L’economia della Corea del Nord sta andando sorprendentemente bene. Non lo sappiamo da dati ufficiali – il regime nordcoreano, notoriamente chiuso, non li pubblica – ma da stime dell’intelligence sudcoreana, che monitora attentamente il paese vicino, oltre che dalle testimonianze di turisti e diplomatici che hanno visitato il paese. Hanno visto nuove infrastrutture, palazzi di recente costruzione e, almeno nella capitale Pyongyang, vari segni di un più diffuso benessere, come smartphone e automobili moderne.
La situazione è così notevole che il Wall Street Journal ha definito la Corea del Nord «la più sorprendente storia di successo economico al mondo». Questa settimana il presidente cinese Xi Jinping andrà a Pyongyang per la sua prima visita di stato in sette anni: anche questo è un segno del rinnovato rispetto internazionale verso il dittatore nordcoreano Kim Jong Un.

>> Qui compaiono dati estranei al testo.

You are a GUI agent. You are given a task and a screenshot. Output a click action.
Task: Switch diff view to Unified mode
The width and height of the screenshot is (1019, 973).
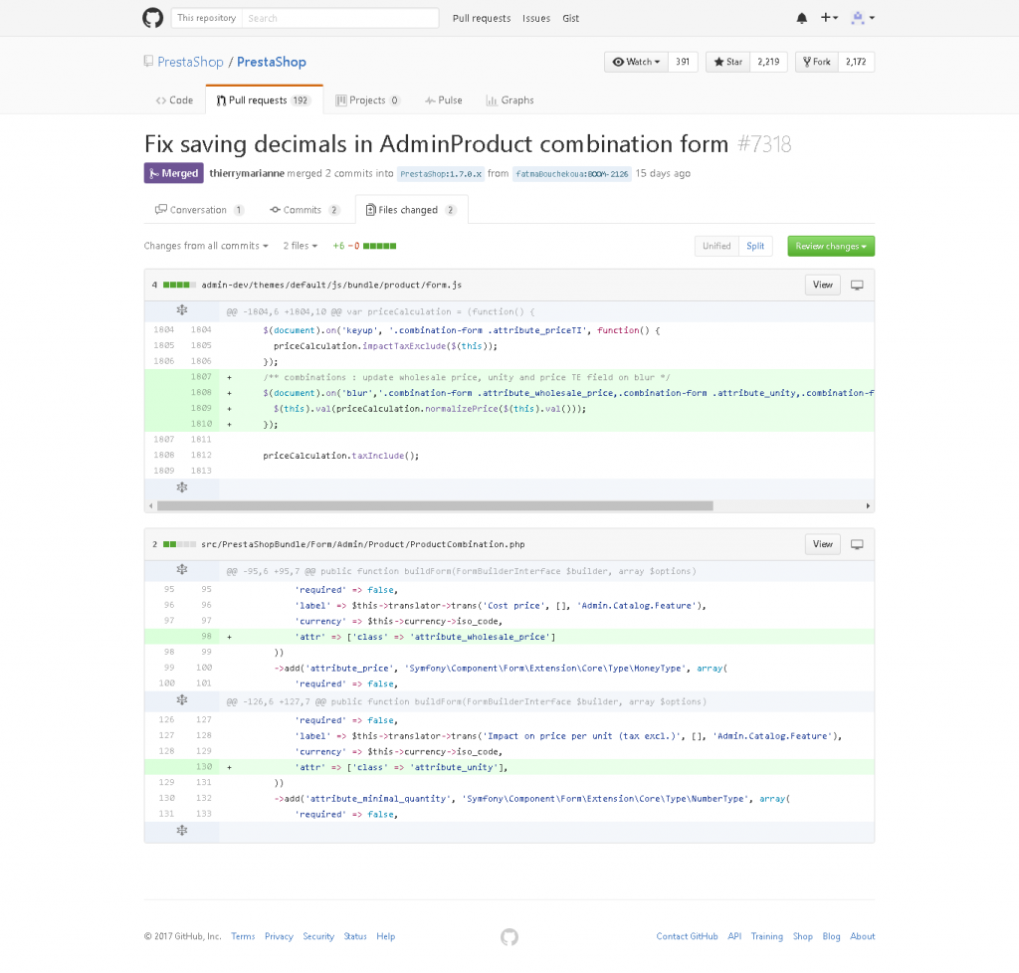pyautogui.click(x=716, y=245)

I risultati economici nordcoreani non devono essere esagerati: la Corea del Nord rimane uno dei paesi più poveri del mondo. La più recente stima della crescita economica del paese, fatta dall’intelligence sudcoreana e relativa al 2024, è del 3,7 per cento. È un dato molto positivo, ma non eccezionale. Il PIL del paese è minuscolo rispetto non soltanto a quello della Corea del Sud, ma di molti paesi in via di sviluppo.